Youri Norstein

La berceuse du petit loup gris

… Il y a perpétuellement en moi ce mélange d’émerveillement et de tristesse…

(Norstein)

Comme la neige toute l’oeuvre de Youri Norstein tient dans la main et encore. Elle demeure et ne fond jamais même si elle ne pourrait faire que des bonhommes de neige. Note enfance est enfouie en elle et le petit loup gris du conte des contes nous chante la seule berceuse qui puisse nous apporter consolation.

Le héron et la cigogne 10 minutes, le hérisson dans le brouillard 10 minutes, le conte des contes 26 minutes, le manteau guère plus. Chaque film lui prend plusieurs années.
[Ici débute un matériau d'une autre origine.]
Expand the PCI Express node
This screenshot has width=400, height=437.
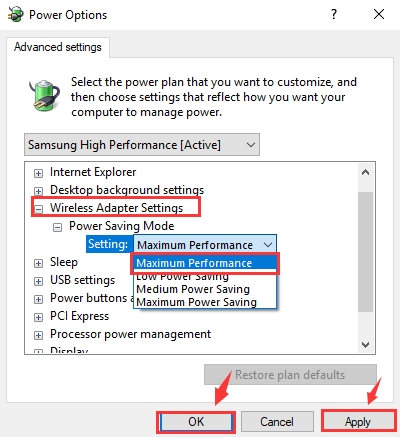[x=38, y=317]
Ainsi le manteau d’après Gogol l’aura occupé de 1980 à 2004!

Une heure d’éternité à peine, à nous donné par le plus grand des cinéastes russes encore vivant.

Plus que les nouveaux cinéastes japonais (Miyazaki, Takanata...) il reste avec Jiri Trnka définitivement le plus grand.
Youri Norstein est né le 15 septembre 1941 à Andreiewka né en 1941 en Ukraine, dans la région de Penza. Dessinateur, peintre animateur, au studio d’animation Soyouzmoultfilm de Moscou, il participe à une soixantaine de films courts entre 1961 et 1968 avant d’entreprendre son oeuvre propre.

Après les "ébauches" que sont 25 octobre et La bataille de Keryenetz, il commence, avec son épouse Franzeska Yarboussova, sa sœur d’âme, a approfondir son univers fait de fables sur la mélancolique condition humaine. Ces fables mettent en scène des animaux plus humains que nous.

Par le miroir infini de la poésie il nous tend nos beautés et nos laideurs, notre angoisse et notre joie triste.

Son travail obsédant, méticuleux sur les atmosphères, les réminiscences font une suite de tableaux qui devient goutte à goutte des histoires d’humanité.

Tout sourd lentement du brouillard de nos consciences, et la peur de l’errance et du néant du petit hérisson perdu dans la brume, est celle de tous les hommes errants. Les oiseaux de malheurs qui rasent nos têtes sont les tyrannies tapies partout.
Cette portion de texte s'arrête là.